» WHAT THE TASK REQUIRES:
Set down, please, exactly the lines below that run from the line with "Where should I click to: Click the BTS" to the line with "Task: Click the CS-J258C model name", both lines included.

Saved data entries
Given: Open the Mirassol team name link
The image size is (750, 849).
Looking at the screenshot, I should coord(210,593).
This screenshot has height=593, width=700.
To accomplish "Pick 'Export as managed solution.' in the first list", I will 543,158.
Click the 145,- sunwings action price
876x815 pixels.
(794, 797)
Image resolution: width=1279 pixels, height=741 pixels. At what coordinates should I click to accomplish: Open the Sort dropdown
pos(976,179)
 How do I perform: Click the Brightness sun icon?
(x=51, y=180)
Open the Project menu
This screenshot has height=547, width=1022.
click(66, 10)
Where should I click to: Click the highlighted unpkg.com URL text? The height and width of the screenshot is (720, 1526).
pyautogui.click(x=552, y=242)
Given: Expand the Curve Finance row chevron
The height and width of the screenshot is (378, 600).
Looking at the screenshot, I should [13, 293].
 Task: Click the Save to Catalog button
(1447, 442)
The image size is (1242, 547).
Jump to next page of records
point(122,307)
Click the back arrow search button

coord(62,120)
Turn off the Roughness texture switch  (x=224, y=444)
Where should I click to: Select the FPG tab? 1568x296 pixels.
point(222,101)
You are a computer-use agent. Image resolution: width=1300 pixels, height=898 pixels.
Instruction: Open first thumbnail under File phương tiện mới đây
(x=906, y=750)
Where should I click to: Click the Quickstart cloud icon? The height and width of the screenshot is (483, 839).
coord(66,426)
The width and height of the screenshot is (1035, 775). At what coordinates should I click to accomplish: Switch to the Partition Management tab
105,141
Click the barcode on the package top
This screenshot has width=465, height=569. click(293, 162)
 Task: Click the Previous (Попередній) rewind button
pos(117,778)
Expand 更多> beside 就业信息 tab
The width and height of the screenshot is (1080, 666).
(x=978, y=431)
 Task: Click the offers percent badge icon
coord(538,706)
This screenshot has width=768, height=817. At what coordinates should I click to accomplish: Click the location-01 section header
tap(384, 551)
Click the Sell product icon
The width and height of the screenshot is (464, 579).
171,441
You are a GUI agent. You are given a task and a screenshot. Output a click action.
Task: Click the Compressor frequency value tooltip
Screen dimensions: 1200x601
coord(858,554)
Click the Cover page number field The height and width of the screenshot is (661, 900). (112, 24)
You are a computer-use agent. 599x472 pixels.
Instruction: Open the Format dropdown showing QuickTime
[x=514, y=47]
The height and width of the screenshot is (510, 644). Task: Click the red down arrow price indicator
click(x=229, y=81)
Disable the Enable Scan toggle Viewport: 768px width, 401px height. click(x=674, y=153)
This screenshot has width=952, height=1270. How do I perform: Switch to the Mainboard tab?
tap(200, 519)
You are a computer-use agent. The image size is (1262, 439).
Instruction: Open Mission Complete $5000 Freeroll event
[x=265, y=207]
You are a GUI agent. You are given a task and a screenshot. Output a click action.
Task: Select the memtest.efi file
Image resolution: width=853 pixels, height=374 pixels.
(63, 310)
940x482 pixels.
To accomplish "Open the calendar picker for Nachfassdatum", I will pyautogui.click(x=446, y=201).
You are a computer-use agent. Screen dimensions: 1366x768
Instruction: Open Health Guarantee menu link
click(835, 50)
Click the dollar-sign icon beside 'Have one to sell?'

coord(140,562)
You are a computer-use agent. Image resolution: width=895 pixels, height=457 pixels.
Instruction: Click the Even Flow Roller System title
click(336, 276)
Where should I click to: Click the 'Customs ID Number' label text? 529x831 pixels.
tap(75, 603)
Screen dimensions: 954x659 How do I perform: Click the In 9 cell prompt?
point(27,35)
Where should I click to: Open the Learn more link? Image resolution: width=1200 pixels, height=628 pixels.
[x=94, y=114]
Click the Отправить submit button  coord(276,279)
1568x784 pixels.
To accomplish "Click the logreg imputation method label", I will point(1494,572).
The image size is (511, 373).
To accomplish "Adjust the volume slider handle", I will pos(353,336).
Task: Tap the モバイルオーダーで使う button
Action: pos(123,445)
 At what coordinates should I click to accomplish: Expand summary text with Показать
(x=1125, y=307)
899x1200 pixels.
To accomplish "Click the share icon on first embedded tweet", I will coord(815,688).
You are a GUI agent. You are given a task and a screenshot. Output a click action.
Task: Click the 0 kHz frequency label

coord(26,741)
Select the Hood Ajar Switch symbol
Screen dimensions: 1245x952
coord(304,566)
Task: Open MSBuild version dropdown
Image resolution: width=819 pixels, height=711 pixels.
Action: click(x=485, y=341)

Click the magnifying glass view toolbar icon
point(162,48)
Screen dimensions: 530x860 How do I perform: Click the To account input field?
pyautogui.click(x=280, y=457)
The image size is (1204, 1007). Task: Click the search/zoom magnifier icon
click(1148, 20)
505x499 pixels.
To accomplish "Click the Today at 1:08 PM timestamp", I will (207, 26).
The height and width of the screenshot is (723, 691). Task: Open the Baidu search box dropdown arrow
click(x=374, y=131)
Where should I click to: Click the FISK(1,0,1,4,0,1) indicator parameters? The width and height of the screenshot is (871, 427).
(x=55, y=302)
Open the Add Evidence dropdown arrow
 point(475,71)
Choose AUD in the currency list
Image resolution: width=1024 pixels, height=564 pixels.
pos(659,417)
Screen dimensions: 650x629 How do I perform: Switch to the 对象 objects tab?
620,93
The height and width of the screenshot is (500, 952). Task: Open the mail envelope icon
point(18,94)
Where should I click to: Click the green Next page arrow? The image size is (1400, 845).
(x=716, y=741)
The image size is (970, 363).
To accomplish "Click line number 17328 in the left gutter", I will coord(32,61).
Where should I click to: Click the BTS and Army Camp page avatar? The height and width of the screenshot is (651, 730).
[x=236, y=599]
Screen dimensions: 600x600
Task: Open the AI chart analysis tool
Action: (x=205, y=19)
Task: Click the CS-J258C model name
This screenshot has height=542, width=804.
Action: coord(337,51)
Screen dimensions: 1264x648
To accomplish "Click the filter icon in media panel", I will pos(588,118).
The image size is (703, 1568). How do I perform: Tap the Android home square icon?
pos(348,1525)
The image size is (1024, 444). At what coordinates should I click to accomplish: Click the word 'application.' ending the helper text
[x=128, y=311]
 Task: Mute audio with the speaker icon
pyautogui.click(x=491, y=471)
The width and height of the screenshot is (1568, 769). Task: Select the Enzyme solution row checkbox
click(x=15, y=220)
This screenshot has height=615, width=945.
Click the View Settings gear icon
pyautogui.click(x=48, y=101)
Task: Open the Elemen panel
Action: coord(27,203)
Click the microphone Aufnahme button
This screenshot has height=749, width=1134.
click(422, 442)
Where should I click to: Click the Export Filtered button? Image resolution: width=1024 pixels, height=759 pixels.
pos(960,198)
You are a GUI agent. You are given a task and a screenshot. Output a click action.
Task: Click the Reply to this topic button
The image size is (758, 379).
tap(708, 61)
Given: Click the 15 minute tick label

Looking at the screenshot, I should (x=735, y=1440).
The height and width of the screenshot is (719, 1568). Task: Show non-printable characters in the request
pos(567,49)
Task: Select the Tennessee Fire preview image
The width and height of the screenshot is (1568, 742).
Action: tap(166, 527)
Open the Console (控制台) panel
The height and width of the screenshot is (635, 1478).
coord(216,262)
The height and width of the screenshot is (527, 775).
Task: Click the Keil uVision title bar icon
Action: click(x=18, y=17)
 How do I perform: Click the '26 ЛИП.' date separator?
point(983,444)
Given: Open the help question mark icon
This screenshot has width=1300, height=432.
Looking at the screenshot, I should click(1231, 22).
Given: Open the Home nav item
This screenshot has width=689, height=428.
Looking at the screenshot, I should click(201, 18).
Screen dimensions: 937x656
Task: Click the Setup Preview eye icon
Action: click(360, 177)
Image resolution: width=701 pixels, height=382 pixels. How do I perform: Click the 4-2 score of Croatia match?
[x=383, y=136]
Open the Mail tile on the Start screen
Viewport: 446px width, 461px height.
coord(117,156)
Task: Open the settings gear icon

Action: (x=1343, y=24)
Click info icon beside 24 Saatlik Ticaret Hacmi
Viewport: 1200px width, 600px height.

» THE ANSWER:
Where should I click to: Click the BTS and Army Camp page avatar? The height and width of the screenshot is (651, 730).
[x=236, y=599]
Screen dimensions: 600x600
Task: Open the AI chart analysis tool
Action: (x=205, y=19)
Task: Click the CS-J258C model name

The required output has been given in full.